ElevenLabs introduced a tool that clones Celebrity voices.

A few days ago, the startup ElevenLabs introduced a beta version of the platform for creating synthetic clone voices of real people for voicing texts. Just a few days later, deepfakes of the voices of celebrities voicing extremely dubious texts appeared on the Web.

According to the company, there is an “increasing number of cases of abuse of vote cloning” – the company is already working to solve the problem by introducing additional protection measures.

What was meant by abuse, the company did not specify, but it is already known that audio recordings with the voices of celebrities containing statements of unacceptable content appeared on Internet forums.

It is not yet known whether all the materials were created using ElevenLabs technology, but a significant collection of voice files contains a link to the company’s platform. However, there is nothing surprising in this, since the emergence of publicly available machine learning systems has led to the emergence of numerous deepfakes of various kinds.
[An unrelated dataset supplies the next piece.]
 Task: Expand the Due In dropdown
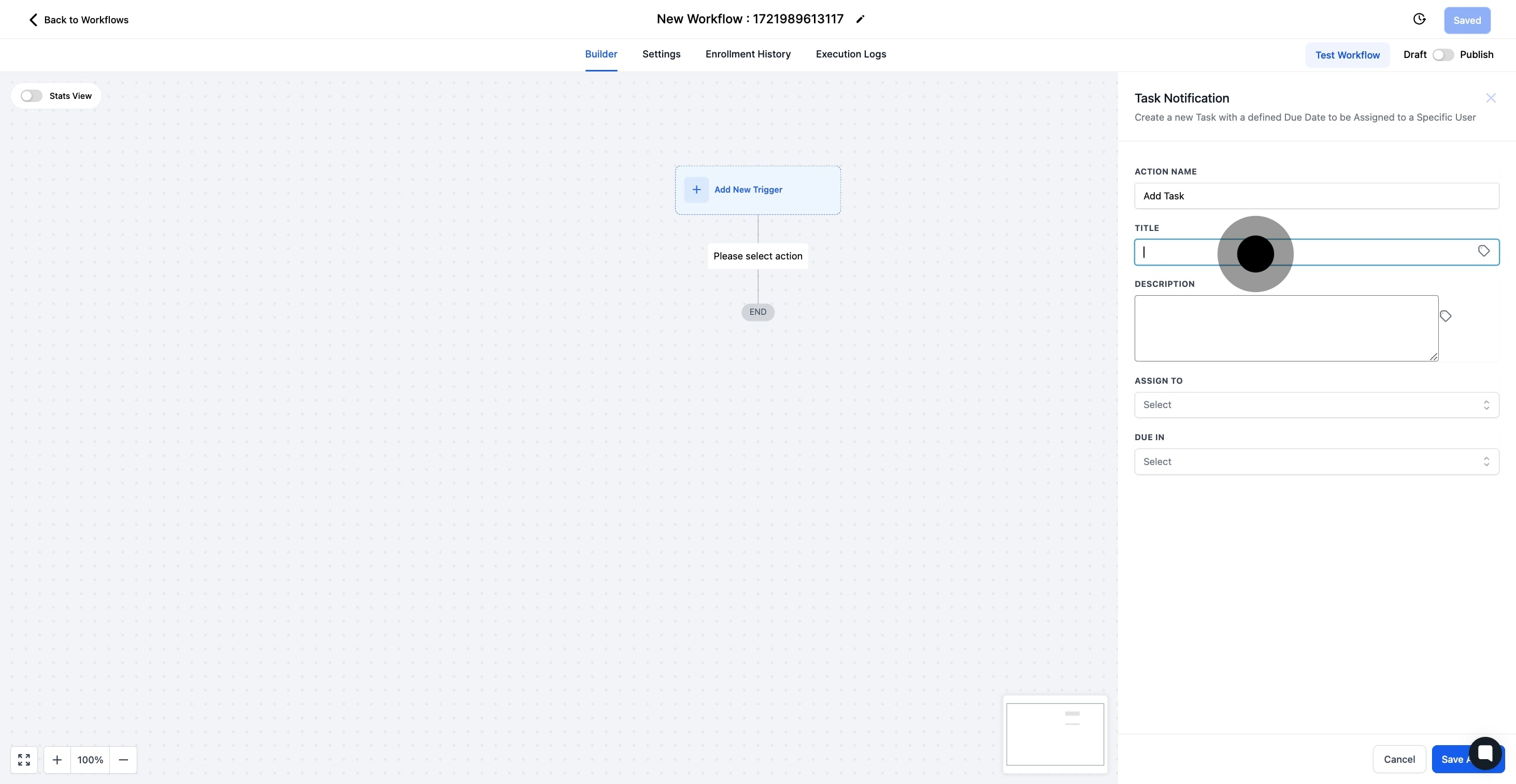1316,462
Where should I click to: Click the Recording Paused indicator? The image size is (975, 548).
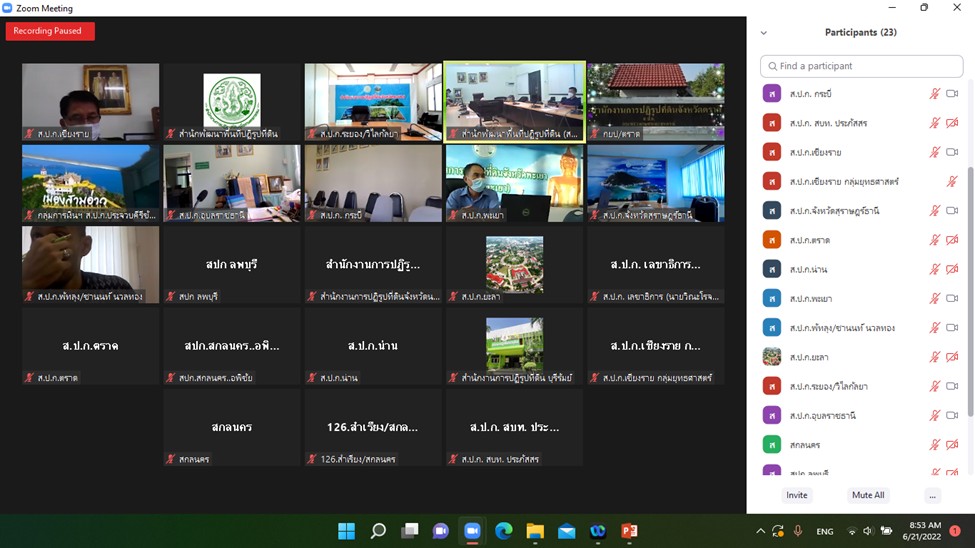point(50,31)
ElevenLabs is collecting Feedback

ElevenLabs is now gathering feedback to prevent abuse of the technology. At the moment, the company has not come up with anything unusual except for adding additional account verification measures to provide access to vote cloning.

Ideas include entering payment information or ID data. In addition, verification of the rights to use the voice that users intend to clone will be considered, for example, a sample with a reading of the proposed text will be asked.
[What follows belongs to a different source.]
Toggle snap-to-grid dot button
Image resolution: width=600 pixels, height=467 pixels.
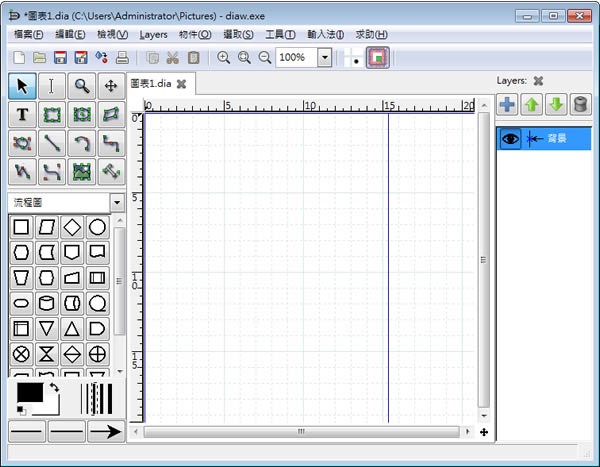click(x=352, y=58)
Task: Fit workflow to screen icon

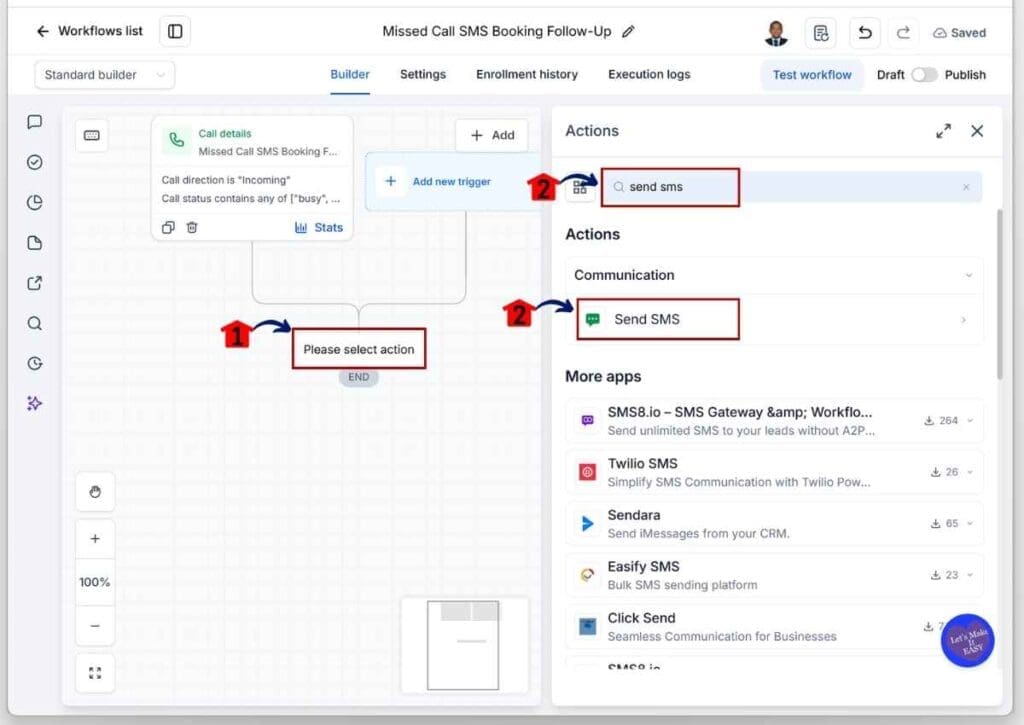Action: pos(95,673)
Finally, the company is considering the possibility of completely abandoning the Voice Lab tool and forcing it to pass the verification of votes in manual mode. In the meantime, users were encouraged to share ideas with the developers of the service.

Microsoft is the ElevenLabs Competitor

It is known that in the first half of January, a similar solution was presented by Microsoft. Its VALL-E tool also allows you to convert text into speech, using as a sample just 3 seconds of recording the voice of any person.